Transfer Deep Reinforcement Learning-based Large-scale V2G Continuous Charging Coordination with Renewable Energy Sources
This addresses grid stability and cost efficiency for electric vehicle aggregators and power systems, though it is incremental as it applies deep reinforcement learning to an existing domain.
The paper tackled the problem of coordinating large-scale electric vehicle charging and discharging in vehicle-to-grid systems with renewable energy sources, achieving a 97.37% reduction in load variance and a 76.56% reduction in charging cost compared to uncontrolled charging.
Due to the increasing popularity of electric vehicles (EVs) and the technological advancement of EV electronics, the vehicle-to-grid (V2G) technique and large-scale scheduling algorithms have been developed to achieve a high level of renewable energy and power grid stability.
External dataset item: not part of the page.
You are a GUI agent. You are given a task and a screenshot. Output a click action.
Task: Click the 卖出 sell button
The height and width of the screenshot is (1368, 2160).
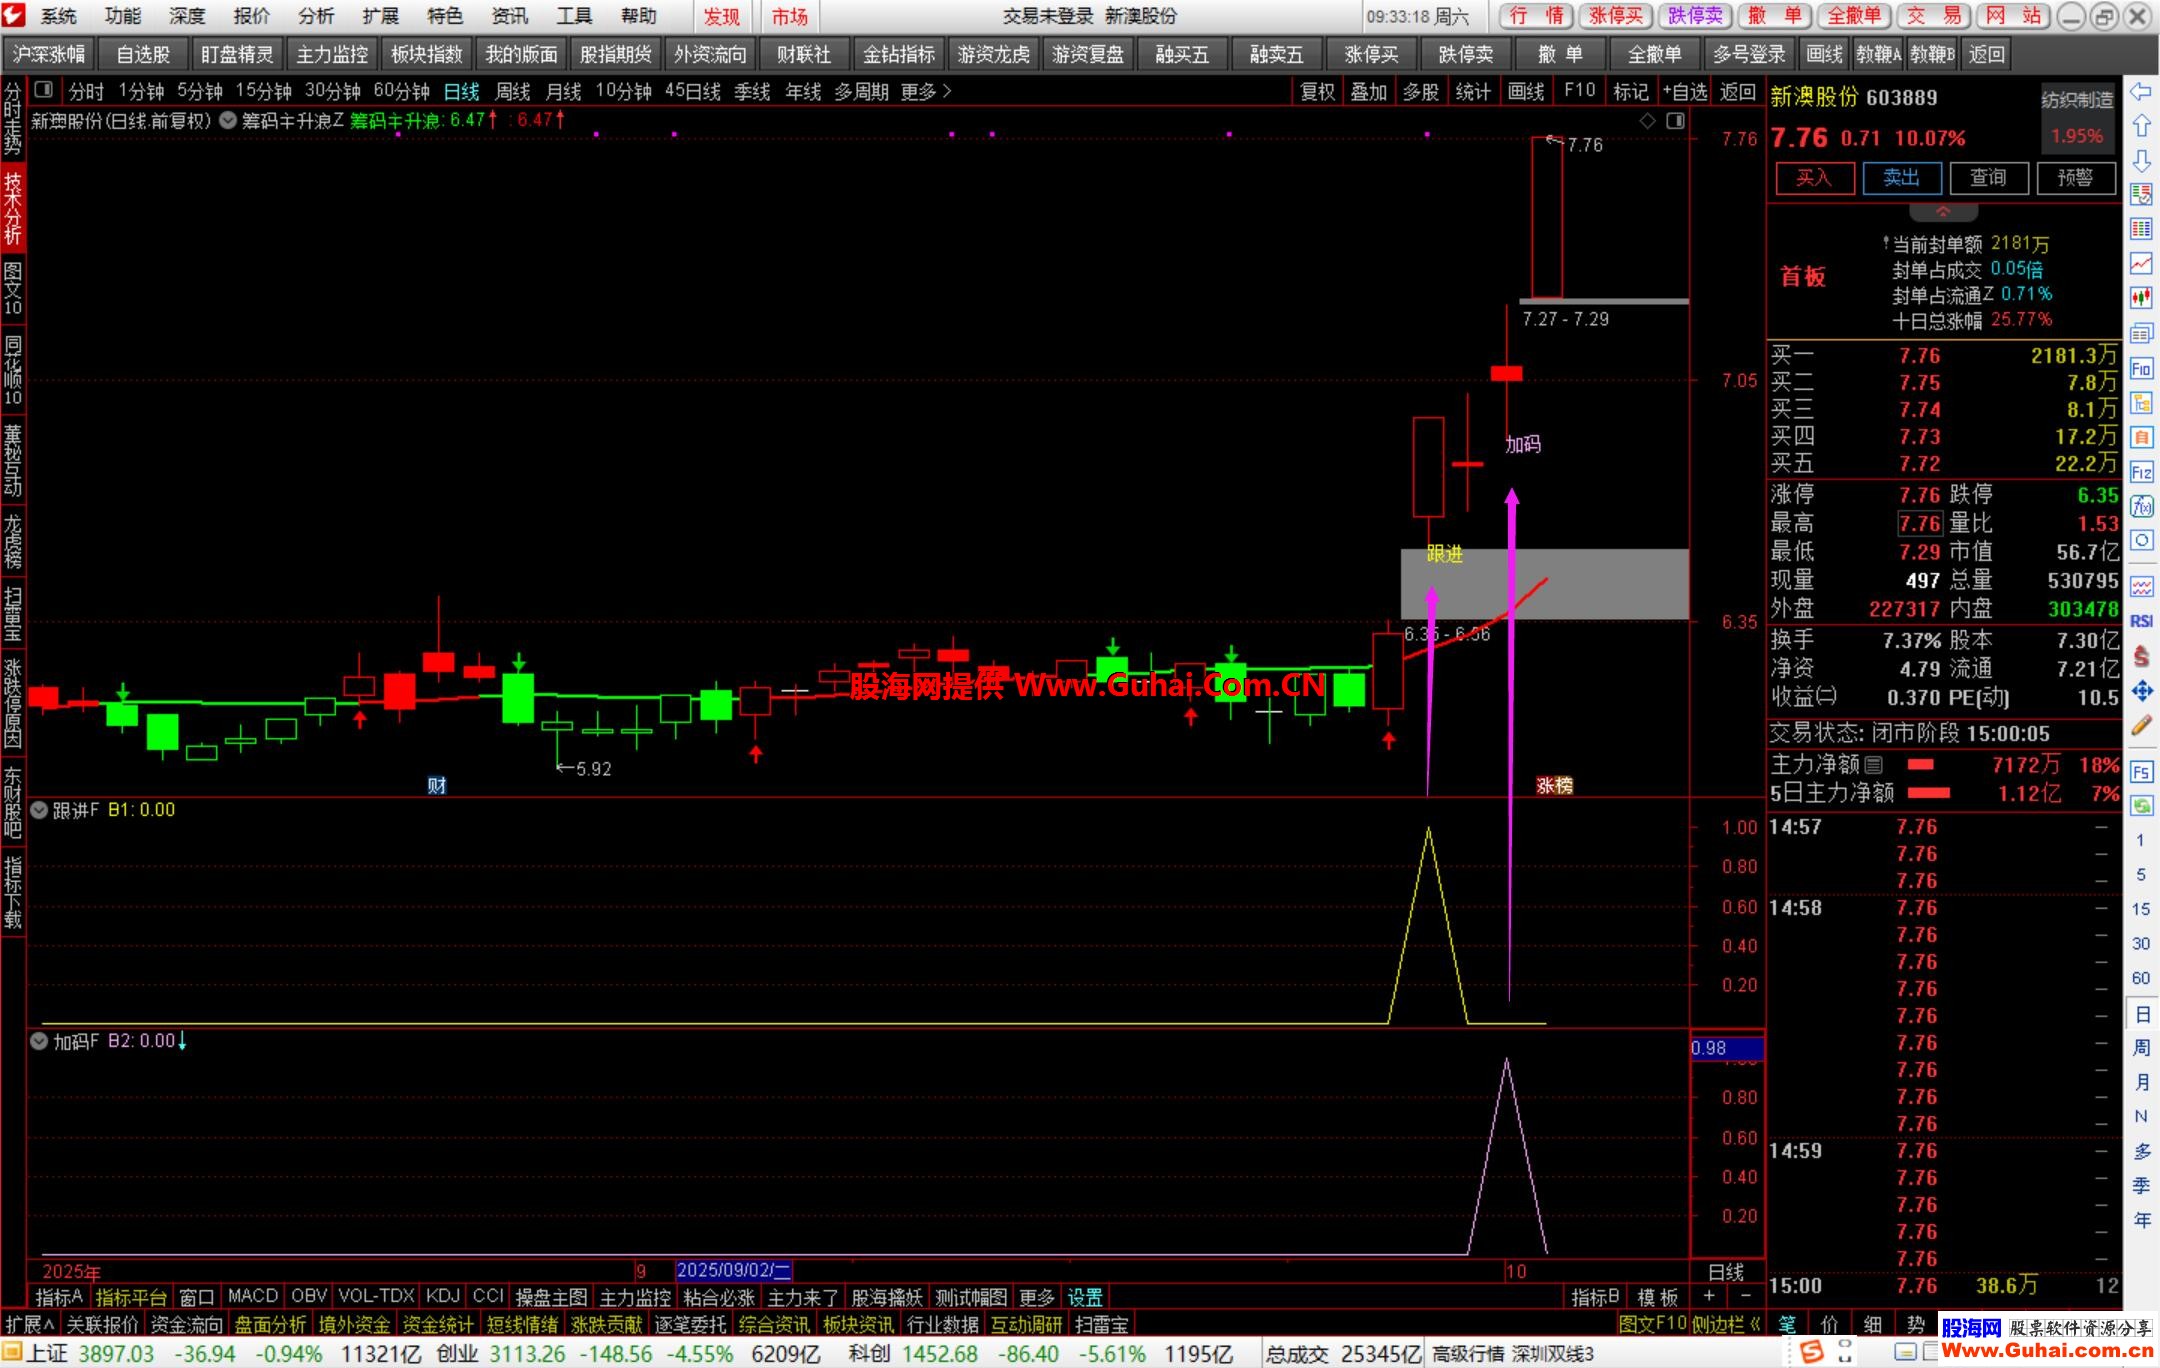tap(1901, 178)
This paper proposes a deep reinforcement learning (DRL) method for the continuous charging/discharging coordination strategy in aggregating large-scale EVs in V2G mode with renewable energy sources (RES). The DRL coordination strategy can efficiently optimize the electric vehicle aggregator's (EVA's) real-time charging/discharging power with the state of charge (SOC) constraints of the EVA and the individual EV. Compared with uncontrolled charging, the load variance is reduced by 97.37$\%$ and the charging cost by 76.56$\%$. The DRL coordination strategy further demonstrates outstanding transfer learning ability to microgrids with RES and large-scale EVA, as well as the complicated weekly scheduling. The DRL coordination strategy demonstrates flexible, adaptable, and scalable performance for the large-scale V2G under realistic operating conditions.